As a client put it recently, "People are more complex and interesting than any character that could ever be written in a movie. It's the quality of the human behind the actor that fills in the blanks." As to how to find this quality, there are two great classes in town: Know Your Type, Act Like Yourself, taught by Mark Atteberry (www.beaworkingactor.com), and Marketing the Actor, taught by Jason Buyer (www.marketingtheactor.com). But really, it just comes down to a good, honest look in the mirror and the willingness to accept what you see there.
Theatrical agent, Nicolosi & Co., New York; clients recently booked Gossip Girl, Broadway's Rock of Ages
I don't think typing is important for an actor, but I do think the reality of it is very important. We know that everyone is an "actor" and can play any character; that's the beauty of being a character actor. But with the large number of actors out there, you need to know how others see you and how they want to cast you, because that's how you'll get work. Stop fighting with the kinds of characters that you're being called back for—embrace it. It's how you're being seen. Look around; see who's getting the jobs you want and if they're similar to you or not. That should be a big clue as to whether you're right for that production or not.
Carole J. Russo
Theatrical agent and owner, Agents for the Arts, New York; clients recently booked tours of Fiddler on the Roof and Wicked
Actors have to be very clear about their physicality. I don't think it's any surprise that it's really important—for all actors, not just younger actors—to know their physical type, the style they're capable of portraying, particularly for on-camera work. Because when we get the breakdowns, they're absolutely clear about what they want, the style of the character.

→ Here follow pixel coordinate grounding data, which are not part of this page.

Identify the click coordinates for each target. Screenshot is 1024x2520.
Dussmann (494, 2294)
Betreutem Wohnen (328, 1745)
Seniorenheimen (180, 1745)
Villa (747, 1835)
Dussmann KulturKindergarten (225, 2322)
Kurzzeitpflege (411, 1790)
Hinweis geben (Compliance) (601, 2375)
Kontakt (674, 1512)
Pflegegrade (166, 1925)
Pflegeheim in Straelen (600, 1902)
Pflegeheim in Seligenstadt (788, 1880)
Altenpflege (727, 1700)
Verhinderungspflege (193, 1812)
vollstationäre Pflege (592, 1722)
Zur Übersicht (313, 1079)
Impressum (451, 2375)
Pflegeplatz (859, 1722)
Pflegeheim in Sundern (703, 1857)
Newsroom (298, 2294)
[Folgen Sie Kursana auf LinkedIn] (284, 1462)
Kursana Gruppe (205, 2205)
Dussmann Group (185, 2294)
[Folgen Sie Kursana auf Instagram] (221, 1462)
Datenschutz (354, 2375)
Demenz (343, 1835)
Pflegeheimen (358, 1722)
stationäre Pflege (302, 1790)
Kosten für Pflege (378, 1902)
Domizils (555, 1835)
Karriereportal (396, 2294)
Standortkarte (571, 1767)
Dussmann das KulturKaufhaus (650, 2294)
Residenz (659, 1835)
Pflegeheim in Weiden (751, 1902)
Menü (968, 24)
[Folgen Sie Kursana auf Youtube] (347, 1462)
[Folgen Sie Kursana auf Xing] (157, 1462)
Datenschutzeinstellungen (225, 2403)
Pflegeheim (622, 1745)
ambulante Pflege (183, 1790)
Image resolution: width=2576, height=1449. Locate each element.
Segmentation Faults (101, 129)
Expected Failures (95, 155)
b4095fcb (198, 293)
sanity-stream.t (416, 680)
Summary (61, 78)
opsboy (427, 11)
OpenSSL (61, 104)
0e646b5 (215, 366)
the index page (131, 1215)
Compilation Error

If actors are versatile—if they're, say, comedic—they need to be able to articulate it and seek work in places where they can demonstrate it, even when they're starting out, so they can have a diversity of things on their résumé. They have to articulate that for agents as well, because we might be looking for specific kinds of people to fill our rosters, so that we have versatility to present to casting directors and producers. We've got to be able to do that. So I think it's very important, and it's something I wish that universities would pay a little more attention to.
To figure out your type, you need to go perhaps to your agent, or to someone you're studying with if you trust him or her implicitly, and say, "Look, I really need to get your input on what you believe my type is and what I'm not doing that I can do that's going to enhance that for me." That's something that's so personal, but you do need to be able to trust people and be open enough to hear what they have to say.
Theatrical agent and co-owner, Origin Talent, Studio City, Calif.; clients recently booked Mad Men, The Mentalist
My job as an agent is to never typecast an actor. There are enough people out there who might want to do that anyway. I want to stretch actors as far as they can go. I represent actors based on my passion for their work, their likability and charisma, never on type or filling a slot in my list. It's always about the work. I'm a fan and I love watching and working with talented actors. It's what makes my job so much fun. So I never type any actor I work with. I just make sure I work with extremely talented actors who can do it all and do it great!